Guidehouse is a consulting firm seeking multiple Data Engineers to join their Technology AI & Data practice. The role involves supporting public sector and health sector clients by building modern data foundations to improve outcomes and enable better decision-making.
Responsibilities:
- Assist in developing and maintaining data pipelines and ETL/ELT processes under the guidance of more senior engineers
- Write Python and SQL to extract, transform, validate, and load data from common sources
- Perform data quality checks (validation, reconciliation, basic monitoring) and help troubleshoot data issues
- Develop dashboards and analytic products using data visualization tools (e.g., Power BI, Tableau)
- Support cloud-based data workloads (e.g., Azure/AWS/GCP basics) and learn platform-native services and patterns
- Document pipeline steps and technical processes to support maintainability and knowledge transfer
- Participate in team delivery rhythms (standups, sprint ceremonies) and contribute to reviews with a learning mindset
- Design, build, test, and maintain scalable data pipelines (batch and/or streaming as applicable) with increasing independence
- Integrate data from multiple sources, resolve inconsistencies, and deliver curated datasets for analytics and operational use
- Own data quality for assigned domains by implementing validation checks, reconciliation, and monitoring/alerting patterns
- Build, maintain, and deploy data products for analytics and data science teams on cloud platforms (e.g. AWS, Azure, GCP)
- Optimize performance of pipelines and queries (tuning, partitioning patterns, efficient compute usage)
- Collaborate cross-functionally with analysts, data scientists, and stakeholders to translate requirements into technical designs and delivery plans
- Produce and maintain technical documentation for data flows, data models, and operational procedures
- Contribute to governance and compliance practices (access controls, lineage awareness, controlled data handling) within your scope
- Lead the design and build of scalable data pipeline architectures and tools, including patterns for reliability, security, and maintainability
- Drive ETL/ELT and data quality strategy (frameworks, standards, repeatable testing/monitoring approaches) and raise engineering maturity across the team
- Architect solutions in cloud data platforms (e.g., Azure + Databricks, Snowflake) and guide implementation tradeoffs (cost, performance, scalability, governance)

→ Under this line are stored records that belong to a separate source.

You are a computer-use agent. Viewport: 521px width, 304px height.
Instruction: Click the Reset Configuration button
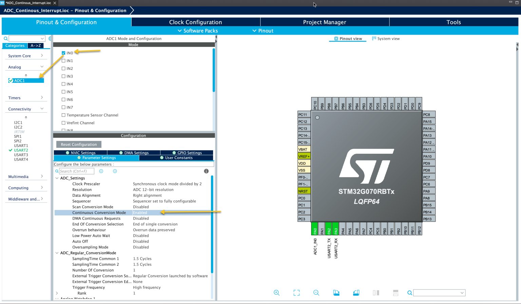point(78,144)
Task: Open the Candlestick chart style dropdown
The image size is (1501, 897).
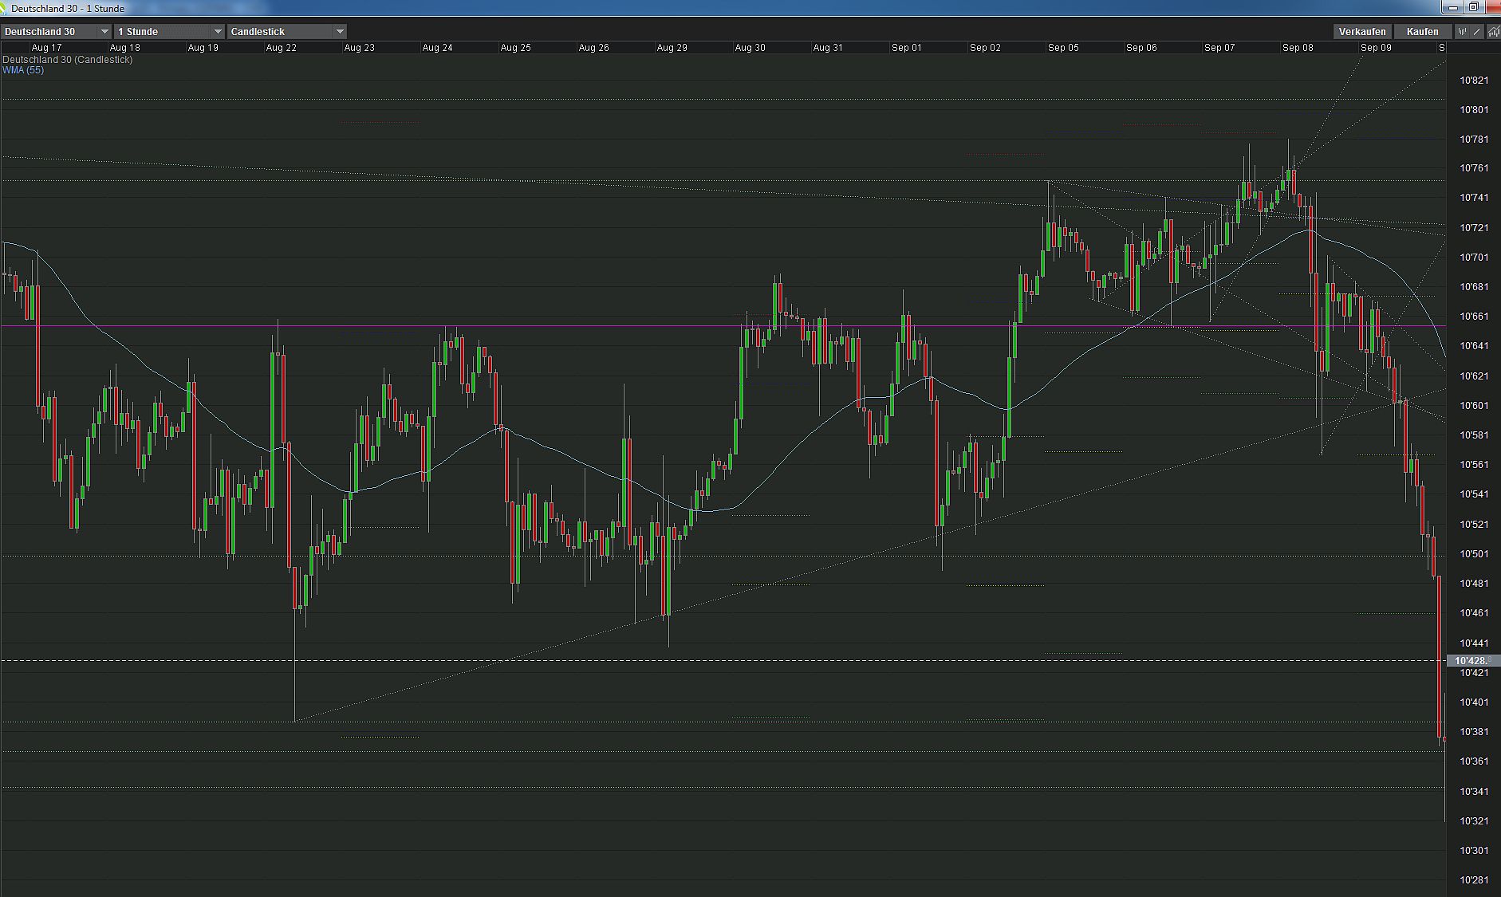Action: [x=340, y=31]
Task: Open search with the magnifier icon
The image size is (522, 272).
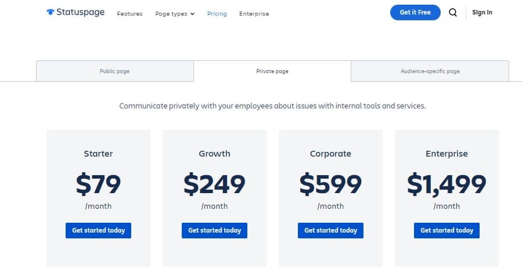Action: (453, 13)
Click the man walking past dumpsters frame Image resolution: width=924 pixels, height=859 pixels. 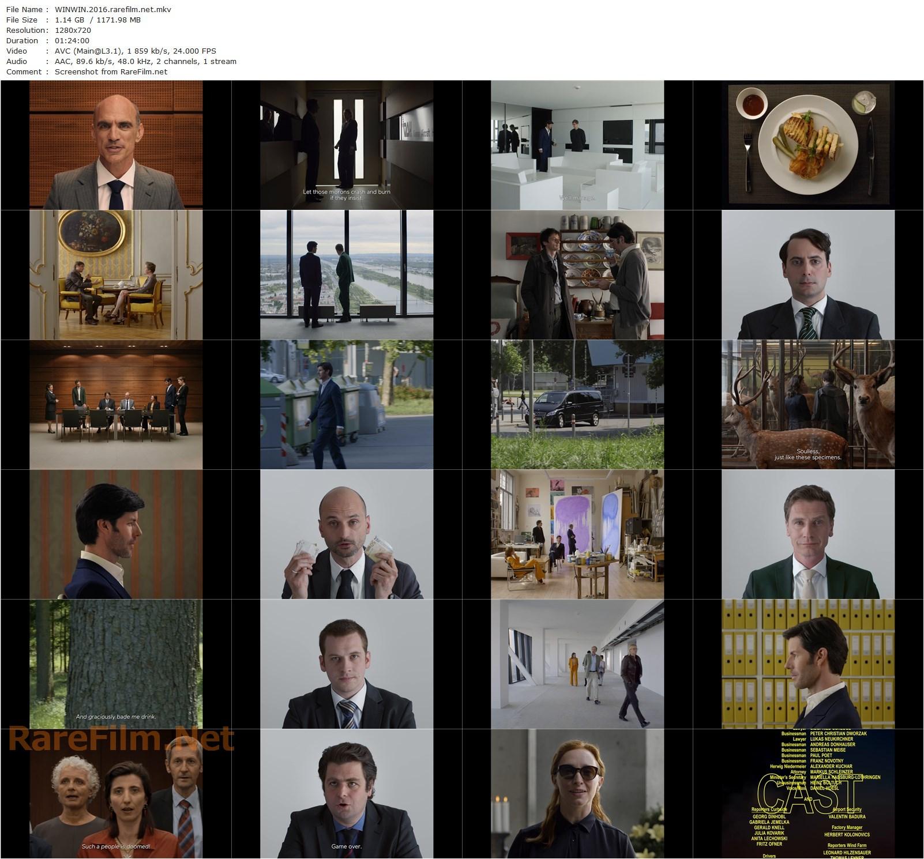[x=347, y=404]

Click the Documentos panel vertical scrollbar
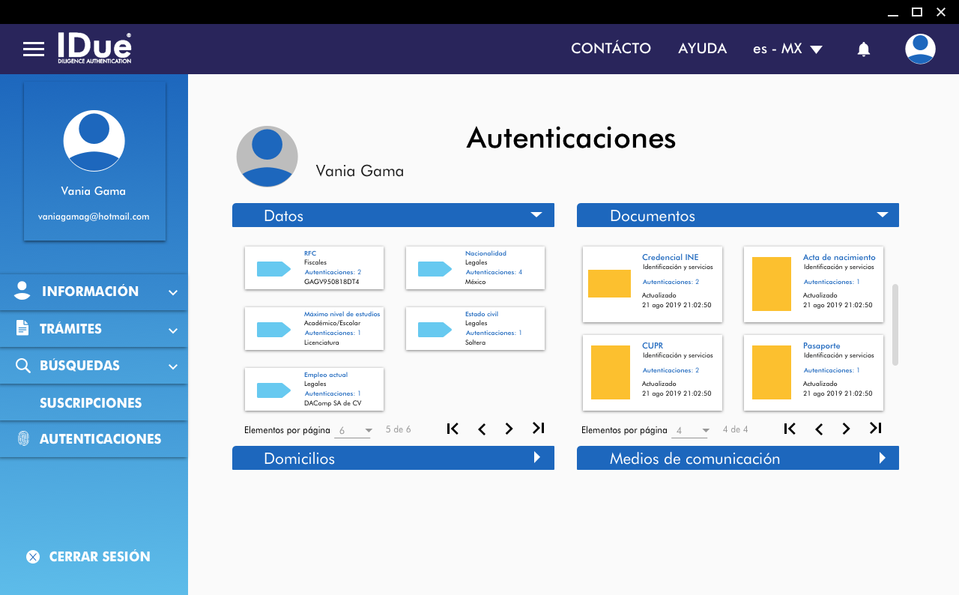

- Design data stores and interactions across storage types (relational, warehouse, lake/lakehouse, and NoSQL where needed) aligned to use cases
- Enable data science / ML readiness by delivering well-modeled, reliable, well-documented datasets and features
- Lead requirements gathering and technical planning; translate ambiguous problem statements into actionable architectures, backlogs, and delivery increments
- Champion data quality and governance standards through the development of sophisticated data quality frameworks, dashboards, and feedback loops to ensure transparency in data completeness, consistency, and quality for partners and researchers
- Own client and stakeholder engagement for your workstream, including organizing/leading meetings, producing clear written outputs, and tracking follow-through
- Mentor and review: provide strong code/design reviews, coach engineers, and help remove technical blockers
Requirements:
- Bachelor's degree from an accredited college/university
- Based on our contractual obligations, candidate must be located within the United States and US Citizen
- Must be able to OBTAIN and MAINTAIN a Federal or DoD 'PUBLIC TRUST'
- Strong communication skills and ability to work independently, strong collaboration habits, and comfort operating autonomously in a remote environment
- Minimum 1+ years of relevant software engineering/data experience (for the Junior role); Minimum of 3+ years of relevant software engineering/data experience (for the Data Engineer); and 8+ years of relevant software engineering/data experience (for the Senior Data Engineer)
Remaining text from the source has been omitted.